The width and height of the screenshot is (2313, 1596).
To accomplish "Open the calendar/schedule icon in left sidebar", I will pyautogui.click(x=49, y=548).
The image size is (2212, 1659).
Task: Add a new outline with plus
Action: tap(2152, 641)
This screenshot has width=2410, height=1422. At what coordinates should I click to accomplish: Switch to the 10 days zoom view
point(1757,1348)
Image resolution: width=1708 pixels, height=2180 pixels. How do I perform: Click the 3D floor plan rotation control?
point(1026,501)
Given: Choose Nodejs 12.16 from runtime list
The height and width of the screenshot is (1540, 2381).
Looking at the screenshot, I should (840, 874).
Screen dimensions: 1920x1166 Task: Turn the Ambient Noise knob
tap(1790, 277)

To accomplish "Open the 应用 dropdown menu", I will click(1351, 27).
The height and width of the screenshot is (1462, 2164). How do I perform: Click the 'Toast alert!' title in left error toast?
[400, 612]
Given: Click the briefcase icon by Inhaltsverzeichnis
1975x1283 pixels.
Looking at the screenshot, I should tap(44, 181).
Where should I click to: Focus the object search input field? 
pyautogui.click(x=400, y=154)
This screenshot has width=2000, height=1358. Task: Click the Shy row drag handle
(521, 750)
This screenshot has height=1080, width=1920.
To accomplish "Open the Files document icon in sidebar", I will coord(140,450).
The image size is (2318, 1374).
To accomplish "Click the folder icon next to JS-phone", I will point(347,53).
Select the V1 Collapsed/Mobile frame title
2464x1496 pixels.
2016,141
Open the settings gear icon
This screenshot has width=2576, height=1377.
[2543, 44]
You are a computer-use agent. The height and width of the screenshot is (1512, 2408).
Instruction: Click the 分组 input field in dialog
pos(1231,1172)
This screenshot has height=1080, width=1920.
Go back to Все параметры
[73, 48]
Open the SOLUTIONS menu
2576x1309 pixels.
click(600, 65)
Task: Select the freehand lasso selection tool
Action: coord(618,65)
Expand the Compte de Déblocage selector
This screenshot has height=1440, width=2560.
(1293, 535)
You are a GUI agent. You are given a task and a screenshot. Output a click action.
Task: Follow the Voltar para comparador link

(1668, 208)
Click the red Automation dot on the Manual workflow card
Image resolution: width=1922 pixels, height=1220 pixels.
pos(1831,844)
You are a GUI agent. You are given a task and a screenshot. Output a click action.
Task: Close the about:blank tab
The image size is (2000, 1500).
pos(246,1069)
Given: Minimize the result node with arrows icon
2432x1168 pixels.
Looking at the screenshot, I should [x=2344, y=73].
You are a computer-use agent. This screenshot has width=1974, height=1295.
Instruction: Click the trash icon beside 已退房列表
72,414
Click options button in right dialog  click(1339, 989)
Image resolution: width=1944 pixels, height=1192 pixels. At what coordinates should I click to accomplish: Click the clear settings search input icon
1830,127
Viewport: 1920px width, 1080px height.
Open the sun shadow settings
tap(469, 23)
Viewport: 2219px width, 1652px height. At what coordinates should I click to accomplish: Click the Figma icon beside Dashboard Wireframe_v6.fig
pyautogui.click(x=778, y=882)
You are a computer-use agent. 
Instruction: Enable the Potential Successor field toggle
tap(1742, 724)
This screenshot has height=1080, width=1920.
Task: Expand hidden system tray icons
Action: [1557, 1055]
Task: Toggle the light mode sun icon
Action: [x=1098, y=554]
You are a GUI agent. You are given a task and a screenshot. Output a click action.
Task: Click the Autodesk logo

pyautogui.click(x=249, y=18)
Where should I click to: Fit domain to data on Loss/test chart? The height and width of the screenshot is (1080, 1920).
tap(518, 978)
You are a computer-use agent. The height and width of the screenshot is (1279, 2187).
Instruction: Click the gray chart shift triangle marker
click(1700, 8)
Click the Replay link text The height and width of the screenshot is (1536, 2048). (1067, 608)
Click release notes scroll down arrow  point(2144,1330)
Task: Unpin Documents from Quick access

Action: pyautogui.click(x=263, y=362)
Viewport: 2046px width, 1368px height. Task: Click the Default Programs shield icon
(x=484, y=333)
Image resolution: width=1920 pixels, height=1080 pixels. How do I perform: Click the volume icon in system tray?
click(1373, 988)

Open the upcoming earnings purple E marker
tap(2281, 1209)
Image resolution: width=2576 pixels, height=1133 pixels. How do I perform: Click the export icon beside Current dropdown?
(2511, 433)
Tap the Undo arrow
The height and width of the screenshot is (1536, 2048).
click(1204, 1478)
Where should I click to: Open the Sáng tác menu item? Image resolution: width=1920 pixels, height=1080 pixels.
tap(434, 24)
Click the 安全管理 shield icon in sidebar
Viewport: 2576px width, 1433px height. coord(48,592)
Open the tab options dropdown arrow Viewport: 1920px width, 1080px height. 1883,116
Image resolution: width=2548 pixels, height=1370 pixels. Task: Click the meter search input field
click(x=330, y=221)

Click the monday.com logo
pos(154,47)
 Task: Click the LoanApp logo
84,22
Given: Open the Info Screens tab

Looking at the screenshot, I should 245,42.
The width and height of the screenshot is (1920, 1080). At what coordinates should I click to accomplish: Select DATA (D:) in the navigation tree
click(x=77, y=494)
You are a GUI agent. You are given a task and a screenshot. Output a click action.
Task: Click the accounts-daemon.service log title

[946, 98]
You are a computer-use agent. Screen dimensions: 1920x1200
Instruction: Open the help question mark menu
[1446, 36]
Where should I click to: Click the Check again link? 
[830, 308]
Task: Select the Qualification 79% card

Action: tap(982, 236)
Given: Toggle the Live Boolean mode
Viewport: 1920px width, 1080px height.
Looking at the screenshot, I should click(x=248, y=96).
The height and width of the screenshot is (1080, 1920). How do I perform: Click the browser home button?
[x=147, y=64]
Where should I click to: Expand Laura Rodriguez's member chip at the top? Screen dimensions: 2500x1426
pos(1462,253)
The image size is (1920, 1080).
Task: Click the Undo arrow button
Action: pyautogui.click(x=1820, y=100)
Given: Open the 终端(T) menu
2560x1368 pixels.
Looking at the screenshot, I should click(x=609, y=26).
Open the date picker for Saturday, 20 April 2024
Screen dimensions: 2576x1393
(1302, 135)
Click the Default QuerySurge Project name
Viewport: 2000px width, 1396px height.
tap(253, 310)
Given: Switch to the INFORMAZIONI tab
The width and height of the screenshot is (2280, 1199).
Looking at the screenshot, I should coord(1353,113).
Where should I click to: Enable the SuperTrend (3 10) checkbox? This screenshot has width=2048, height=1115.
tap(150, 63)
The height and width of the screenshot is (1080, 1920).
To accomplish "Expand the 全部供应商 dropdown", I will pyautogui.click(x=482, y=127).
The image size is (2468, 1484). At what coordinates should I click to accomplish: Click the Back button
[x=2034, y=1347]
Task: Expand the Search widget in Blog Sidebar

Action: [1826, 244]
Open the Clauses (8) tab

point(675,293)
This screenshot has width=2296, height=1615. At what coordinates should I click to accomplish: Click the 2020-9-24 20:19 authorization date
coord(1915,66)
● ● ● ● ●
▶ **Work instruction**: Checking each line of the data, count the ones containing "computer", and give only that count.

▶ **Worked solution**: 5